Talk about having a good day.
It’s for Lance McCullers and Charlie Morton and Chris “Devo” Devenski and Evan Gattis and Marwin Gonzalez and Alex Bregman and A.J. Hinch and Jeff Luhnow and all the rest.
Oh, and Justin Verlander. When the Astros let the July trade deadline pass without making a big, splashy move, some in Houston (including some in the dugout) seemed perturbed. Francisco Liriano? That’s our big move? Are we all in or what?
Then came the 11th-hour acquisition of Verlander, and believe this: the Astros don’t win it all without him. His dominance toward the end of the regular season and into the playoffs enlivened the team with a much-needed jolt of confidence. (Plus, he should get an award just for making Kate Upton an Astros fan.)
Several of the Astros players dedicated the title to the City of Houston, which naturally experienced unthinkable devastation due to Hurricane Harvey. “Our fans have been through a lot,” Correa said. “I’m just glad we can bring them joy.”
Though I haven’t lived in Houston since the fourth grade, I’m one of those fans. I attended my first Astros game as a 5-year-old in 1978, wowed by the exploding scoreboard and the rainbow uniforms, and I’ve been devoted to the team ever since.
This one was also for my family, who were happy to come along for the ride. My seventh-grade son Cooper danced around the living room with me as Altuve threw to first for the final out. Yes, I let him stay up way past his bedtime. Don’t judge me. When I told my wife the night before my plan to allow him to watch the game, I mentioned that it was a “once in a lifetime moment.”
“Maybe not,” she said.
“Well, it’s only happened once in MY lifetime, so …,” I replied.
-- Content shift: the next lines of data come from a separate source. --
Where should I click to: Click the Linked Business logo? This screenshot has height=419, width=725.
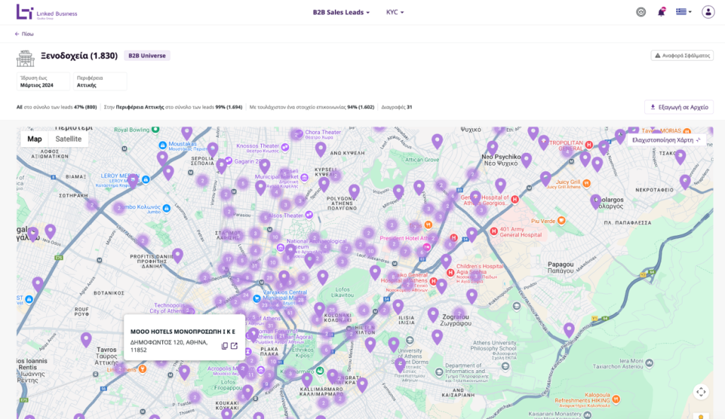(x=42, y=12)
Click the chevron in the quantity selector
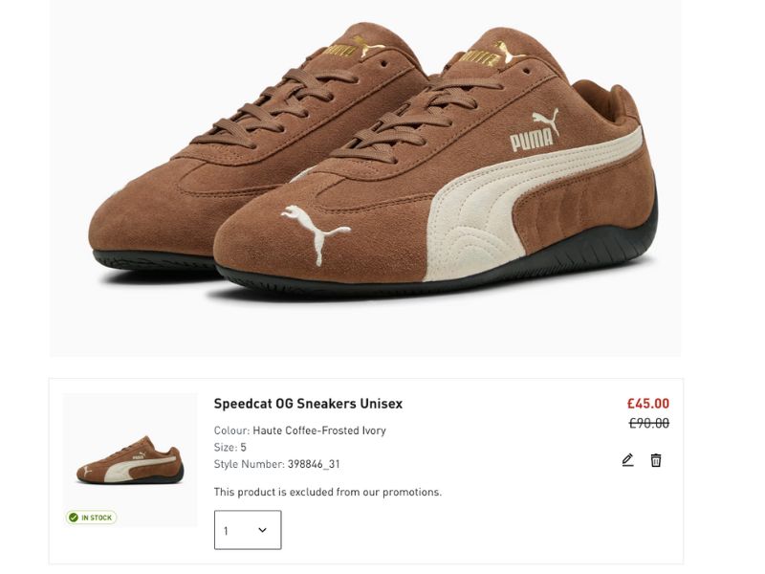Screen dimensions: 765x574 pyautogui.click(x=263, y=528)
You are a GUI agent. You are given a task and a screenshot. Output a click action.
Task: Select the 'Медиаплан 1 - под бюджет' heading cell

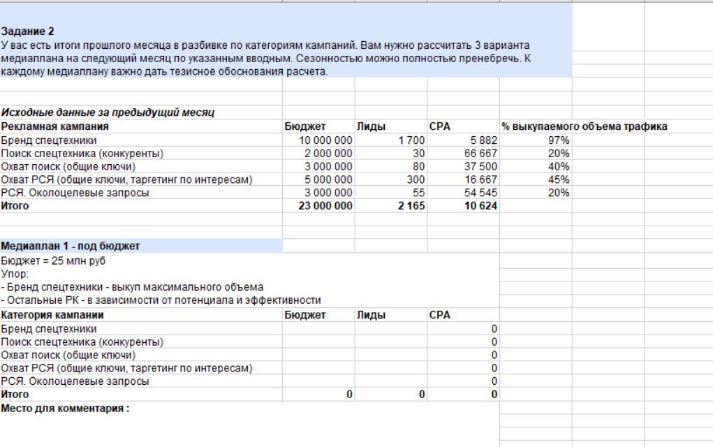[x=71, y=246]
It’s also for my brother Denbigh and my best friend Clint, who attended many an Astros game with me. We routinely bought $4 outfield seats during the really, really lean years, so you can imagine our group text message euphoria on Wednesday night. Our inside jokes have inside jokes.
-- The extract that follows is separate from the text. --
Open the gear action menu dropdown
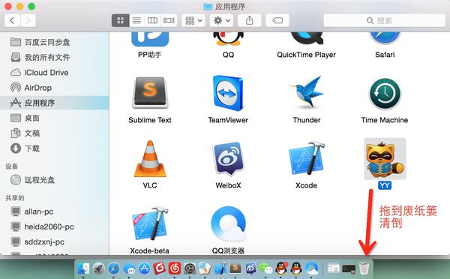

A co-worker of mine wished the Astros luck, said he was pulling for them, “even though I know how insufferable you’ll be.” My response: “I’m a Houston fan. I’ve suffered long enough to enjoy a brief period of being insufferable.”
This one was for Astros fans everywhere. If you’re an Astros fan, it was for you. I don’t know them all, but I know some. It was for John Sherrill and Ken Holland and Brennon Arnold and Claire Paul and Darren Smith and Clifton Evans and Todd Harbour and David Kaye and Sean Doerre and Becky King and Rob Sellers and Mike Taylor and Stacy Sander and Jeff Cockerham.
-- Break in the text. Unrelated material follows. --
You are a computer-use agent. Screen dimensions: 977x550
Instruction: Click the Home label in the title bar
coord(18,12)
And Jeff’s father Jack. Definitely Jack.
You see, Jack – a godly father, husband and grandpa who for many years called Waco home – died in September, a little more than a week after his 79th birthday and about another week before the start of the MLB playoffs. Jack loved God. He loved his family. And he loved the Astros. “If nothing else, we could always talk about the Astros,” Jeff said.
In fact, in his last days when his capability for speech had departed, Jack still found a way to communicate about his favorite team. During one visit, Jeff remarked to his father, “Hey look, Dad, McCullers is going to pitch on Sunday.”
“Mmmmmmpph,” Jack grunted, in clear disgust.
Jeff admitted that watching the Astros win the Series was bittersweet. Naturally, it’s what he wanted, what he hoped would happen. But it also made him miss his dad, who would have loved seeing it happen.
So, the title is for Astros fans like Jack Cockerham and others like him, those who departed this mortal coil before they could witness that beautiful dogpile moment. Those people supported and cheered for the Astros for years, and they’re as much a part of the triumph as anyone. And you can bet their families smiled (perhaps through tears) as the Astros celebrated.
In many ways, those fans represent this 2017 baseball season for the Astros – gone, but never, ever forgotten.